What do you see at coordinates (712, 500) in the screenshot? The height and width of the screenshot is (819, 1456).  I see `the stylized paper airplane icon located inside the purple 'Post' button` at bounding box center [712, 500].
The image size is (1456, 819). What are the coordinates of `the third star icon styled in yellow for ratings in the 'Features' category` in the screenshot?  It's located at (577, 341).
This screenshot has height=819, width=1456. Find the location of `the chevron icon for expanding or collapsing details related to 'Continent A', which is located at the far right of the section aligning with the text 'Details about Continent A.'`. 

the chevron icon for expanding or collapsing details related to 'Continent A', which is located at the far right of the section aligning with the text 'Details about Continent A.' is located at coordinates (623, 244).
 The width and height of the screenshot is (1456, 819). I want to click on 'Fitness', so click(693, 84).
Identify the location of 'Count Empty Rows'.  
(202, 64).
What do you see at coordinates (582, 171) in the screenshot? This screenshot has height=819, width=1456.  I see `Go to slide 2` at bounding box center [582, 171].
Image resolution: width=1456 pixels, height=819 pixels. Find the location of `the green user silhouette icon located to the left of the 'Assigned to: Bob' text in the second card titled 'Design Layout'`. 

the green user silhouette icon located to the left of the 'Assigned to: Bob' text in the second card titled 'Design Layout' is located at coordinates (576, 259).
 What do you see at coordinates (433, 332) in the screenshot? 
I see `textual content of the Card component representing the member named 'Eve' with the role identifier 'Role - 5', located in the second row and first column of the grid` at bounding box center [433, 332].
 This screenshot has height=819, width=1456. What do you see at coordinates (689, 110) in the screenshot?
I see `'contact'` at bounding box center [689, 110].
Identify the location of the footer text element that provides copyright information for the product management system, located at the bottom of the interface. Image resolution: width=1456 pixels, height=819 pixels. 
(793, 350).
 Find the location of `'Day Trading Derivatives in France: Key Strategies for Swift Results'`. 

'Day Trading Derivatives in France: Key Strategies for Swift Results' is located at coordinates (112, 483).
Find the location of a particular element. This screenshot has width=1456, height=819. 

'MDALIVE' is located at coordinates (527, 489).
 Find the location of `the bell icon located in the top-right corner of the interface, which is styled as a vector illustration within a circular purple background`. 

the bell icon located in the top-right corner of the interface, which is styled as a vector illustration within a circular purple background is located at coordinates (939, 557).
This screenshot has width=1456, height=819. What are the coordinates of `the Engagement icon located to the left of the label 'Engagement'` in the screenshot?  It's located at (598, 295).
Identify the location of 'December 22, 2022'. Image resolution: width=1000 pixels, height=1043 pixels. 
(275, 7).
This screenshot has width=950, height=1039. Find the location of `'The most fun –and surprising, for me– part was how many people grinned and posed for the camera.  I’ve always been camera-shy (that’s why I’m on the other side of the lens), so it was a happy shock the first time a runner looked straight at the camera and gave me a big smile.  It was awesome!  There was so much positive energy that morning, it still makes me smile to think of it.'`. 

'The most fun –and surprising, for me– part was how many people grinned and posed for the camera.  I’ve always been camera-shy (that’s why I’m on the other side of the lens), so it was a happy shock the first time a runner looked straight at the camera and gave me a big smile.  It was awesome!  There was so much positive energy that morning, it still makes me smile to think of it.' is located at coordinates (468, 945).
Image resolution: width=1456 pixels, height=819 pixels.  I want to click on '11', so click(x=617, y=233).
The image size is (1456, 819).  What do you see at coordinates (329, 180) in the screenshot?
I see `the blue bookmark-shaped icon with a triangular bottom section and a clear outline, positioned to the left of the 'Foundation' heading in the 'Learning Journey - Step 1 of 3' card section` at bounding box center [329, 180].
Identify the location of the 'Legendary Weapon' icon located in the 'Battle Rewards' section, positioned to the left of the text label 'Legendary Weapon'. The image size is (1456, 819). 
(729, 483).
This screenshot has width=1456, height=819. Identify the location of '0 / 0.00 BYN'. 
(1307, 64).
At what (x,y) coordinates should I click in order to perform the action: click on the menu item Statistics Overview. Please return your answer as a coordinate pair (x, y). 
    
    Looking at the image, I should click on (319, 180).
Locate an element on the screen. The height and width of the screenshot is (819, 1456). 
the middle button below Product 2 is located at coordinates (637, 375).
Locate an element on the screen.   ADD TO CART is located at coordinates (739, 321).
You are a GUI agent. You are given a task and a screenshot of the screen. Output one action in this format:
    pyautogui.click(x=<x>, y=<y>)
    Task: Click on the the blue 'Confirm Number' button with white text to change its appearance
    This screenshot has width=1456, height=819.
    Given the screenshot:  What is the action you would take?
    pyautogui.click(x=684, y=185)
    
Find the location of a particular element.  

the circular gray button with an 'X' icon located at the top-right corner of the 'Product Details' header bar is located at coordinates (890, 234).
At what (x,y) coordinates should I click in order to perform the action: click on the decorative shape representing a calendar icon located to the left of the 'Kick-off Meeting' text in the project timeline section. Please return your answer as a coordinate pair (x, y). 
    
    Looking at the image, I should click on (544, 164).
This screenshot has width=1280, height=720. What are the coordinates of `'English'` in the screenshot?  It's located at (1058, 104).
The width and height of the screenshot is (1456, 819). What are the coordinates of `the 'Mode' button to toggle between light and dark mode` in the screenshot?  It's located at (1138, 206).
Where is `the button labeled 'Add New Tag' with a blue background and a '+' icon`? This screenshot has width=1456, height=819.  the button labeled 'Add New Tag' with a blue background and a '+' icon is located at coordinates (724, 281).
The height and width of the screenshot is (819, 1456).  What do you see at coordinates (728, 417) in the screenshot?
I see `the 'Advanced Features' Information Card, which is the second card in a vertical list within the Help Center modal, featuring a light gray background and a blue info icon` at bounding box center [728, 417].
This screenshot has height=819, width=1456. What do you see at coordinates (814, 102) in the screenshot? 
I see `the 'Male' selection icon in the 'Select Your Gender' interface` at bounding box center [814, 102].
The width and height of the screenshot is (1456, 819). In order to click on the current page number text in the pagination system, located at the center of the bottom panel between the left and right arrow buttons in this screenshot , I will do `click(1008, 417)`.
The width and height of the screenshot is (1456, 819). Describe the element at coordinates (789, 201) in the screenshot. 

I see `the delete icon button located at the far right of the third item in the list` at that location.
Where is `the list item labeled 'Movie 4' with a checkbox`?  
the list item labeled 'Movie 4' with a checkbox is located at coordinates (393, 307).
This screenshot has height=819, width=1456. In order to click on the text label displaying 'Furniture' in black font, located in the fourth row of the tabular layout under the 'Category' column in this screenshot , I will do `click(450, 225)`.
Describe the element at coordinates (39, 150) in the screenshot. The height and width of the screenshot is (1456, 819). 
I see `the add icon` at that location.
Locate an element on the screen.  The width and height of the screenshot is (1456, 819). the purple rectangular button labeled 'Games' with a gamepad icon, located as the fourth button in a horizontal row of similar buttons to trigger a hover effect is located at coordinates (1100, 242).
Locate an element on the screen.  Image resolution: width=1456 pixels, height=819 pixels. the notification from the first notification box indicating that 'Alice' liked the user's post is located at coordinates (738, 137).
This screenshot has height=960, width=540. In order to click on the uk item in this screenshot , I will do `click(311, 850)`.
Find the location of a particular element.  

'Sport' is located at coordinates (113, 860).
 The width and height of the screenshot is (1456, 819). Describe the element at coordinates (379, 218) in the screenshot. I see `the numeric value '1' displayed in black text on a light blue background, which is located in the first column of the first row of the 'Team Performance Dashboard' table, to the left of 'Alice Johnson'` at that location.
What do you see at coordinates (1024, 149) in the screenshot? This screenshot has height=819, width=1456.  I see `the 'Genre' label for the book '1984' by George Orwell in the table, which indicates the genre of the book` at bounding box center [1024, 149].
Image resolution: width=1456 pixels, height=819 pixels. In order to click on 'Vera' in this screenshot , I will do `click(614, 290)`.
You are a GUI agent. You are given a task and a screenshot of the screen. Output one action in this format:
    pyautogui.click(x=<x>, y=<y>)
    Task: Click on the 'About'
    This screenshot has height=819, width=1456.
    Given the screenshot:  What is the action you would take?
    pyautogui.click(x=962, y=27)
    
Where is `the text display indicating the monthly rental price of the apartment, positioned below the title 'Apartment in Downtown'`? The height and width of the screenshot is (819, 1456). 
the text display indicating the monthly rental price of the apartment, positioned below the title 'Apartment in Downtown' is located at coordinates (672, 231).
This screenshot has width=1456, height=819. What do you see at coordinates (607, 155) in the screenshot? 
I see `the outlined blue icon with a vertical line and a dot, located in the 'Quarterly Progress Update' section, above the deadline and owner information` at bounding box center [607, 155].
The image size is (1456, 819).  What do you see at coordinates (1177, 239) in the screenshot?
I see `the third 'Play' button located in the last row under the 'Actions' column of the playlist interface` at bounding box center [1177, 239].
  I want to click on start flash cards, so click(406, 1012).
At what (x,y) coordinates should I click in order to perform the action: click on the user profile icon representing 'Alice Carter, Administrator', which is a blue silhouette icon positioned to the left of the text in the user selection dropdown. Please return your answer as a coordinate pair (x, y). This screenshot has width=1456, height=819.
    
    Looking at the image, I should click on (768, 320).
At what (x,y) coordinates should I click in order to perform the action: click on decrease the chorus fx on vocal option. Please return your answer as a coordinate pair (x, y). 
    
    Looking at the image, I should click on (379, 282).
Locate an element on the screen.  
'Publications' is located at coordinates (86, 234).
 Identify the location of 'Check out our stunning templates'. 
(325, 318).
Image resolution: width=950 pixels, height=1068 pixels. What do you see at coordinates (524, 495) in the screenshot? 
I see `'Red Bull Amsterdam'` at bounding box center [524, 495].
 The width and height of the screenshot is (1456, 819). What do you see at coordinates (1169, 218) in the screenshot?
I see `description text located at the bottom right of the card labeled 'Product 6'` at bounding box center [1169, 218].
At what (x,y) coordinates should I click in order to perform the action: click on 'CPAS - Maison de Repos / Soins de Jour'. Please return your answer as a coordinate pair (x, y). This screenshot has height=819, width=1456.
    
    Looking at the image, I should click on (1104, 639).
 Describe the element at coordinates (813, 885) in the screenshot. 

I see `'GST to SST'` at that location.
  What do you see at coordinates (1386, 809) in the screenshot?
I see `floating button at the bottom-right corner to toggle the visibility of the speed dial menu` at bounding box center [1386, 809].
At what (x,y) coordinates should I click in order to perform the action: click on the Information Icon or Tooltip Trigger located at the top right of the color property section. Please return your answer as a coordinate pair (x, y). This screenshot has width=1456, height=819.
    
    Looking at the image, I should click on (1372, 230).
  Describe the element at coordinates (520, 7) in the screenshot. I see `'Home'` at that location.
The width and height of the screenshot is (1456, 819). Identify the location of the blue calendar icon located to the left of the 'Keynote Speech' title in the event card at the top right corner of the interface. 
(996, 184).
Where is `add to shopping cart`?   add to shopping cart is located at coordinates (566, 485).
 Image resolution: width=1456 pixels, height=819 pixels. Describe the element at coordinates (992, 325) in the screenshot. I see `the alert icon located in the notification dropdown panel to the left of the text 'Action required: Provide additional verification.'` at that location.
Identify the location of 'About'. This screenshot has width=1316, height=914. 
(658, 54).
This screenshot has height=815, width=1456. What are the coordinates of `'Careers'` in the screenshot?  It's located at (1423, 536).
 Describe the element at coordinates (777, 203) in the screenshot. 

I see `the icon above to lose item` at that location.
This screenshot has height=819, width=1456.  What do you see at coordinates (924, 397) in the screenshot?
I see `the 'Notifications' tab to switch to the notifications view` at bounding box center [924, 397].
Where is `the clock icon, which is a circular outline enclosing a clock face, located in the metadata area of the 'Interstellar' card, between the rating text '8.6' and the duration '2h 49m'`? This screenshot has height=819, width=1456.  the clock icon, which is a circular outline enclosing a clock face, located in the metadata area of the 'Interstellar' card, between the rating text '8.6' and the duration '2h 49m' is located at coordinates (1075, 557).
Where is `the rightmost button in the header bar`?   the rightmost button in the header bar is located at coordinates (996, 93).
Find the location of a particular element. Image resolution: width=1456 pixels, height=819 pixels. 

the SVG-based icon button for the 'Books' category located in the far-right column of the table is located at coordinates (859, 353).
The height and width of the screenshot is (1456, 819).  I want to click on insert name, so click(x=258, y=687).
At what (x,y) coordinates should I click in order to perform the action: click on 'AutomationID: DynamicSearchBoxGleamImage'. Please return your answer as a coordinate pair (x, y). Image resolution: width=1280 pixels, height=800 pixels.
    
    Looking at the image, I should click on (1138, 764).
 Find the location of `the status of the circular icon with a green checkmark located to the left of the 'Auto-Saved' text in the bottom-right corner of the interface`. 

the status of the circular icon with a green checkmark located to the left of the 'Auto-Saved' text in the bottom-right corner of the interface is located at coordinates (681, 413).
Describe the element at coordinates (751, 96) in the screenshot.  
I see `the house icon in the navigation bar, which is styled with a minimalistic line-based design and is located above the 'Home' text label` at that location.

========================

### Consigne
Renvoyez chaque ligne des enregistrements ci-dessus qui contient le mot "Continent".

### Résultat
This screenshot has height=819, width=1456. Find the location of `the chevron icon for expanding or collapsing details related to 'Continent A', which is located at the far right of the section aligning with the text 'Details about Continent A.'`. 
the chevron icon for expanding or collapsing details related to 'Continent A', which is located at the far right of the section aligning with the text 'Details about Continent A.' is located at coordinates (623, 244).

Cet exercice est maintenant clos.